§ Task brief
Lay out the part of the records that opens with the line containing "Image resolution: width=509" and closes with the line containing "pyautogui.click(x=124, y=220)" as a numbered list, leaving out blank lines.
========
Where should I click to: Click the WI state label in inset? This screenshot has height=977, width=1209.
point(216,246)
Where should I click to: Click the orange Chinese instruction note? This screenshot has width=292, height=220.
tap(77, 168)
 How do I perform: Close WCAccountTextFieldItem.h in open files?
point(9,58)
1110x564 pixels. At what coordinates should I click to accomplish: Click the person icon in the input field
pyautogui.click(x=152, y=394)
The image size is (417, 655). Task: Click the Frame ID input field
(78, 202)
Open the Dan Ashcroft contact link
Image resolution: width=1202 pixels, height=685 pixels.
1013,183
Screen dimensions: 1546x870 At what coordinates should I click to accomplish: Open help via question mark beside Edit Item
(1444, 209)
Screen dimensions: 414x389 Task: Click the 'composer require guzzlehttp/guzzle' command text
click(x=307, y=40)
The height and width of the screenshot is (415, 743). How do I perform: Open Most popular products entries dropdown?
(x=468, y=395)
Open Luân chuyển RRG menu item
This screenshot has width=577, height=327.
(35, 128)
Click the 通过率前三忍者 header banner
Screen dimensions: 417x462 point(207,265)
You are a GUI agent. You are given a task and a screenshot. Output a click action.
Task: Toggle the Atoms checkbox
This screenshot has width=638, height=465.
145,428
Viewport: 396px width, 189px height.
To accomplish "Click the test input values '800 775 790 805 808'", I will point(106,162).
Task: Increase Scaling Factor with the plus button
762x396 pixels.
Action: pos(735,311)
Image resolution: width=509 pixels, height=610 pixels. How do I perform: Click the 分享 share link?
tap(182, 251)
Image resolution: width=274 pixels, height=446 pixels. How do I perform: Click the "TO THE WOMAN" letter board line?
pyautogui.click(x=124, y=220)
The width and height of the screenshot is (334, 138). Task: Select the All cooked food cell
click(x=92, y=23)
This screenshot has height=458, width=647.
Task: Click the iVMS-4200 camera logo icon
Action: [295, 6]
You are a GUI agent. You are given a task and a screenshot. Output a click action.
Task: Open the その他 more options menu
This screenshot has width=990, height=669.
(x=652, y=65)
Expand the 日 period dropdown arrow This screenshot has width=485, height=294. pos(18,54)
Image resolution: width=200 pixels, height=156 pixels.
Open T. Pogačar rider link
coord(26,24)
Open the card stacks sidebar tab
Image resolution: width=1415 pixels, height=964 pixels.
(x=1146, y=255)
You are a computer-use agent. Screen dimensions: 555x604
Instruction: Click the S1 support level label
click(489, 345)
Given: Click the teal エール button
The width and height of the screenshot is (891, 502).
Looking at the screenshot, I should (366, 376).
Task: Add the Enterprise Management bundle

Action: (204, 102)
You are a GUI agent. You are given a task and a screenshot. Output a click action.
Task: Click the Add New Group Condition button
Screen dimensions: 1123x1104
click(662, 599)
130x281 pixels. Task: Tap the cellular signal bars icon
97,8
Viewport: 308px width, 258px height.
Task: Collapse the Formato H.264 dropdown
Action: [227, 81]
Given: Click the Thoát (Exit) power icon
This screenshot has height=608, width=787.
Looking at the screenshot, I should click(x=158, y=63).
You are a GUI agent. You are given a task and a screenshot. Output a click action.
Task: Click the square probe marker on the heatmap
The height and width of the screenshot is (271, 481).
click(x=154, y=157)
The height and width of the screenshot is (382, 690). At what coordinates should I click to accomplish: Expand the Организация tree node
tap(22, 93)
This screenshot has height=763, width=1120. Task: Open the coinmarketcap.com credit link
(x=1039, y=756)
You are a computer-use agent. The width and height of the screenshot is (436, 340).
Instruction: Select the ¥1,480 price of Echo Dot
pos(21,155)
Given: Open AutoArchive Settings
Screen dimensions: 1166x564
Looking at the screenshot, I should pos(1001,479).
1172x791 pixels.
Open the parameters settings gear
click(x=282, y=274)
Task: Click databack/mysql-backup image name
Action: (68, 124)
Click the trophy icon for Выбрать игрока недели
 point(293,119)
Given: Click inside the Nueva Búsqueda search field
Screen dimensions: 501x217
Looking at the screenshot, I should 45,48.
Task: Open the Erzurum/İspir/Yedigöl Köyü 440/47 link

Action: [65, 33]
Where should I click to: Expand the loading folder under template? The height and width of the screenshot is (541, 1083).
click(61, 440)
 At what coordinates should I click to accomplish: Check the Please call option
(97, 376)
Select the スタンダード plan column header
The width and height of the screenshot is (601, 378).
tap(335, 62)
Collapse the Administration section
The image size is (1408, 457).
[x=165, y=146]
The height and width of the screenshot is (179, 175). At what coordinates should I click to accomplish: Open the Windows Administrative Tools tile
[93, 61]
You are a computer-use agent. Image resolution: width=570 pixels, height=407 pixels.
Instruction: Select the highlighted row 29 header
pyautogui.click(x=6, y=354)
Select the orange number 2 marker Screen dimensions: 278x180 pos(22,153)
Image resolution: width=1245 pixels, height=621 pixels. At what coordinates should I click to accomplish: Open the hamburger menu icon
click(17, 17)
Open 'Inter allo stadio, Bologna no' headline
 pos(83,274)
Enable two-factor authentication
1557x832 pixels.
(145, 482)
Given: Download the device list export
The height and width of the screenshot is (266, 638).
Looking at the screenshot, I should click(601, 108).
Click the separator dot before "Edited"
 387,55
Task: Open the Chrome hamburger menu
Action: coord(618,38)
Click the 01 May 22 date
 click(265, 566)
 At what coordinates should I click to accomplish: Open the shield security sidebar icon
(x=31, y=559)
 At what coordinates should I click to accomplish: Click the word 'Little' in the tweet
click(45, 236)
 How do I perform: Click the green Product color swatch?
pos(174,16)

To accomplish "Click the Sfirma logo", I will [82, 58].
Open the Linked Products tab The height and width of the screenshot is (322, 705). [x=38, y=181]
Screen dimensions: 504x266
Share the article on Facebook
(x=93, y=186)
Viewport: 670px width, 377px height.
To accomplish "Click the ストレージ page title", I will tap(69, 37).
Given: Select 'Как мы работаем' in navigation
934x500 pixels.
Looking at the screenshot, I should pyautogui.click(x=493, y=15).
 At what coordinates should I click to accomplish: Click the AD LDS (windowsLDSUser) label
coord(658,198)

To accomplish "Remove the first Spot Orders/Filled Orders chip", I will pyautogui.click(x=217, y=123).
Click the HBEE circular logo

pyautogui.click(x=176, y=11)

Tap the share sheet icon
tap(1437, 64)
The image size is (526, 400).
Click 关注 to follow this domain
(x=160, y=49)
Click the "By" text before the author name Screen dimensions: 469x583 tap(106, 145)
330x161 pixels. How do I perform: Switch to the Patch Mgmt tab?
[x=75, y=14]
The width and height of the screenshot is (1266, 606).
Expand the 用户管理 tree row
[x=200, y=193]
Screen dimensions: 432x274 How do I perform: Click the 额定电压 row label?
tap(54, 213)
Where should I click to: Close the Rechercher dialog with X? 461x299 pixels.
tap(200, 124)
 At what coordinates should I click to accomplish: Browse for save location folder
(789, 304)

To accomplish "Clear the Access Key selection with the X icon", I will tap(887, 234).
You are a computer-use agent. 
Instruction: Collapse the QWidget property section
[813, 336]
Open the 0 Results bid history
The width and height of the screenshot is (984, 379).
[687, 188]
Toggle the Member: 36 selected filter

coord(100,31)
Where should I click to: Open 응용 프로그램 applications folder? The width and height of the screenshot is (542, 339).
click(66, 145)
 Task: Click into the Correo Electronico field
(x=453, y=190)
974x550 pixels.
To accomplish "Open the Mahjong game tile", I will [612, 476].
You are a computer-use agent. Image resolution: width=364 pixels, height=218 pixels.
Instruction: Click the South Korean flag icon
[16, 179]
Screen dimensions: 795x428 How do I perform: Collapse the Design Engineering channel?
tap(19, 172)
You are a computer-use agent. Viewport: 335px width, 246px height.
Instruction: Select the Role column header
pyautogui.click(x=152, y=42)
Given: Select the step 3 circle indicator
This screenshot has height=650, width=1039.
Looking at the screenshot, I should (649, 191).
========
§ Problem solution
1. Image resolution: width=509 pixels, height=610 pixels. How do I perform: Click the 分享 share link?
2. tap(182, 251)
3. Image resolution: width=274 pixels, height=446 pixels. How do I perform: Click the "TO THE WOMAN" letter board line?
4. pyautogui.click(x=124, y=220)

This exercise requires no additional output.